Would an individual so limited be able to perform [LaFave's] past - or be[] able to perform jobs in the local or national economy?

(Tr. 477-78). The VE responded that the hypothetical individual could perform work in a packaging position consisting of 200,000 jobs nationally and 950 in Massachusetts, as an inspector consisting of 140,000 jobs nationally and 800 in Massachusetts, and as a warehouse worker consisting of 135,000 jobs nationally and 650 in Massachusetts. (Tr. 478). The VE then testified that, if all the limitations stayed the same but the ability to manipulate the left hand and arm were not more than occasional, it would eliminate the inspector positions. ( Id. ). The VE further testified that, if all limitations were kept the same as in the first hypothetical but the exertional capacity was reduced to light, the individual could perform work as a mail sorter consisting of 125,000 positions nationally and 1,100 in Massachusetts, an inspector consisting of 150,000 positions nationally and 900 in Massachusetts, and in a packaging position consisting of 120,000 jobs nationally and 875 in Massachusetts. (Tr. 478-79).
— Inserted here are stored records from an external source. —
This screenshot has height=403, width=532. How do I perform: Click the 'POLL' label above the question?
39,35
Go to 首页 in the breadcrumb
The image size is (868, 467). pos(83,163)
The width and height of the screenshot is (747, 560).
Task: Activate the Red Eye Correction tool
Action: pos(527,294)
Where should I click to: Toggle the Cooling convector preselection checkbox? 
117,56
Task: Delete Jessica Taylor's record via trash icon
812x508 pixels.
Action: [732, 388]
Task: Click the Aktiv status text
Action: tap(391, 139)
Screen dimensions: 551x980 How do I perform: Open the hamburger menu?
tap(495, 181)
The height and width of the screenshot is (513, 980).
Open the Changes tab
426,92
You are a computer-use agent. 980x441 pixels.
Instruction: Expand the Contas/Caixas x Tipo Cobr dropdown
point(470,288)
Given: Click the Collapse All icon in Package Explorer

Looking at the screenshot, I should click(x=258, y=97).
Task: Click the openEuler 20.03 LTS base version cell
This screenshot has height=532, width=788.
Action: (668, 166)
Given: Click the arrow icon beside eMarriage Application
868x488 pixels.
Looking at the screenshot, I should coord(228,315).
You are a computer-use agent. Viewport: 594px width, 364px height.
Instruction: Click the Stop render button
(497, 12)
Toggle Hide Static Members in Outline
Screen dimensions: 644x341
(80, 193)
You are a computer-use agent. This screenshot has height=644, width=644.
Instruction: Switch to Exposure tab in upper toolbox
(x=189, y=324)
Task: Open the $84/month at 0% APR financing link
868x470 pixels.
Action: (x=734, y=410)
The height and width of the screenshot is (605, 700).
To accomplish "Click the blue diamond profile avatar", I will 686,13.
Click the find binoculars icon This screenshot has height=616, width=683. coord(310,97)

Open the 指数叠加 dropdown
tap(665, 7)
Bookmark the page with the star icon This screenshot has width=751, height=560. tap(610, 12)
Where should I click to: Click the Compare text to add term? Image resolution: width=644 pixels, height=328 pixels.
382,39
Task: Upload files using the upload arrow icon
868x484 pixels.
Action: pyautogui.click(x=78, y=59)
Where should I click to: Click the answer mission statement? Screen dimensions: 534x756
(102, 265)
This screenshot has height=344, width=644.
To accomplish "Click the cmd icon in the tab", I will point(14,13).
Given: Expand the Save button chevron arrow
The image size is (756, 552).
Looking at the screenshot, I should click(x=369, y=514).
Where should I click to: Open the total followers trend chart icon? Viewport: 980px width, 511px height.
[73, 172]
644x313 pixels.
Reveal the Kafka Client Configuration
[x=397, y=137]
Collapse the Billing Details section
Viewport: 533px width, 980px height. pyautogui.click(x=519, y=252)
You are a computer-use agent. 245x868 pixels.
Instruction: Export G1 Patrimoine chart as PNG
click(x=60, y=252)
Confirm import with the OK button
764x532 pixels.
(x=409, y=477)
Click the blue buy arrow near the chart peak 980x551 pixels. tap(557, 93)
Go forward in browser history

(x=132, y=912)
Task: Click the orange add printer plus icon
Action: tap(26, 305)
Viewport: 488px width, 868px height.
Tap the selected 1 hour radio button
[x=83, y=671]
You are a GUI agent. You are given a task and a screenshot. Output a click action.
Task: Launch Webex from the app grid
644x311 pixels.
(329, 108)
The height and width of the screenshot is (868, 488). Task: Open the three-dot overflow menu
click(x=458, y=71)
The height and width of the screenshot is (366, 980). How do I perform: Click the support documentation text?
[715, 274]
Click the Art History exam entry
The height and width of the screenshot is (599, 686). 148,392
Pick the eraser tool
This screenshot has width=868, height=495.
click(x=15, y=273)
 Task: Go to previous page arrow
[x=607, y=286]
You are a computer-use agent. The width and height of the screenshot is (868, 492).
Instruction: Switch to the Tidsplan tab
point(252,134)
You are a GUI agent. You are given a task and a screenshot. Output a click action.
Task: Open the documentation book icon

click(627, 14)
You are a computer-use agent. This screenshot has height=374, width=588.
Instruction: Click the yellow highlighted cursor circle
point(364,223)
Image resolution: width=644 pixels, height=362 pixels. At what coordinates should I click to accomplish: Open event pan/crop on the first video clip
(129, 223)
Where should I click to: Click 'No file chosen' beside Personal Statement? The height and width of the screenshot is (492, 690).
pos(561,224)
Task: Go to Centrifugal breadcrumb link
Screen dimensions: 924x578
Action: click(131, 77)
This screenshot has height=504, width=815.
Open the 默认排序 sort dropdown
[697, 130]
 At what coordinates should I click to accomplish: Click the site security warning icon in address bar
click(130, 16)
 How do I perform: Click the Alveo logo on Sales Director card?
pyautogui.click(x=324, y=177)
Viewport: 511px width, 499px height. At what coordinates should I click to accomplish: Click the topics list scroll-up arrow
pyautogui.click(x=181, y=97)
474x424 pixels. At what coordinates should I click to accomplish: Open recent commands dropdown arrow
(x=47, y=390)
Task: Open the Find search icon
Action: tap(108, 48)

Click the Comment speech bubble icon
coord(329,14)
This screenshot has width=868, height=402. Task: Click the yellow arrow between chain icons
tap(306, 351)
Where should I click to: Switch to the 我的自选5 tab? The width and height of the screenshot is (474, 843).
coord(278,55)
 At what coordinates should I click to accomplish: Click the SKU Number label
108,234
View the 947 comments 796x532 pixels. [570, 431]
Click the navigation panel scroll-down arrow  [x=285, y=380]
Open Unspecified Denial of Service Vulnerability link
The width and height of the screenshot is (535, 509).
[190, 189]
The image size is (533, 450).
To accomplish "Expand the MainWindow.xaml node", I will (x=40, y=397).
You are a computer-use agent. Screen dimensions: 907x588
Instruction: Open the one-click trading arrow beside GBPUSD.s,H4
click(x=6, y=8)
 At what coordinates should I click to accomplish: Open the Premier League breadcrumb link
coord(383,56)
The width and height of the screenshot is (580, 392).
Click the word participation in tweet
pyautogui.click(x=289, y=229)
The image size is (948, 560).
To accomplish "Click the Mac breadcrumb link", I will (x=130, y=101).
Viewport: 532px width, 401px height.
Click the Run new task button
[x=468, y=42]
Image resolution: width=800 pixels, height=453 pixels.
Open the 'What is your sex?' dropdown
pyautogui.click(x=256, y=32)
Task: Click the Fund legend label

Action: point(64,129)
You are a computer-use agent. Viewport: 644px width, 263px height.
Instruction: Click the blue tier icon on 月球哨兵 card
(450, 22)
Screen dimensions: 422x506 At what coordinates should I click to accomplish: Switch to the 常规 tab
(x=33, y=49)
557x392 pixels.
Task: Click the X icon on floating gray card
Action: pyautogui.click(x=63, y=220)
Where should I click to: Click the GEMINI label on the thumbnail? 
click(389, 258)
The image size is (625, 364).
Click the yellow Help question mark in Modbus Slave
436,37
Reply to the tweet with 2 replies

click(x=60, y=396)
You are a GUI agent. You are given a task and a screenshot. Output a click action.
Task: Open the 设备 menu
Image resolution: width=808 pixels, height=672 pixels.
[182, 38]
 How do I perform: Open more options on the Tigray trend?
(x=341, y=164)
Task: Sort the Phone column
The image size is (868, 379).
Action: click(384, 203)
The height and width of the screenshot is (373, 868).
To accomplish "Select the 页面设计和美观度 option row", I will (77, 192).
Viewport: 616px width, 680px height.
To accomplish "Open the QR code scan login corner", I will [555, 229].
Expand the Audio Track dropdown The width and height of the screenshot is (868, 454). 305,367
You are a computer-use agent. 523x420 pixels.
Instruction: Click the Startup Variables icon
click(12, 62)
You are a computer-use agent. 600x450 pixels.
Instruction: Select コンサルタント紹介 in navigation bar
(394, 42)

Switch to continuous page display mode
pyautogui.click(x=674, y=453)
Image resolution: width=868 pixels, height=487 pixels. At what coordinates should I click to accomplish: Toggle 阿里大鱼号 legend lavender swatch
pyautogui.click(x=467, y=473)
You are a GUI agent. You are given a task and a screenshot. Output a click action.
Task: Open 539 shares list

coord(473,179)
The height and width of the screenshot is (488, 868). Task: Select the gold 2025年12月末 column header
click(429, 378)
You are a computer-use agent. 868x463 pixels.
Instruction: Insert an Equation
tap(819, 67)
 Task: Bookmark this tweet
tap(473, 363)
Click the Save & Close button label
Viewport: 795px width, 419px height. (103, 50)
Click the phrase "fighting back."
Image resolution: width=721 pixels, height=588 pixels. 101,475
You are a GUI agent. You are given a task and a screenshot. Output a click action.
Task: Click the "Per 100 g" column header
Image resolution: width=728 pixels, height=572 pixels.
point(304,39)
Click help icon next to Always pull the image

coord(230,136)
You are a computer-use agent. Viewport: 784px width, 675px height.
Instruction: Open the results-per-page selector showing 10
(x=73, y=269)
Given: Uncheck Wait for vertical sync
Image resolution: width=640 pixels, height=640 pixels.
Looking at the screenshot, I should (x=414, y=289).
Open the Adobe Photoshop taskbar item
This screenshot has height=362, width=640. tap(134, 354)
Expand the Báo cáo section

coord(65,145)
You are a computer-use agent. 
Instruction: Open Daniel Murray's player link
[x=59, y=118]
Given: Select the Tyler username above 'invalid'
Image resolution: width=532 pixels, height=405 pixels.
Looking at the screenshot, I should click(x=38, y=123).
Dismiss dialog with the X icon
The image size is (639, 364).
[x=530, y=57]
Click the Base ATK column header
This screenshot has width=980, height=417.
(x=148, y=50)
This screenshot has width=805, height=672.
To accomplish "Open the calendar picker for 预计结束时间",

The VE also testified that, if the hypothetical individual were to be off task from any work duties for at least 25 percent of the work-day, such individual would not be employable. (Tr. 479).

F. Administrative Decision

In assessing LaFave's request for benefits, the ALJ conducted the familiar five-step sequential evaluation process that determines whether an individual is disabled and thus entitled to benefits. See 20 C.F.R. § 416.920; Goodermote v. Sec'y of Health & Human Servs. , 690 F.2d 5, 6-7 (1st Cir. 1982).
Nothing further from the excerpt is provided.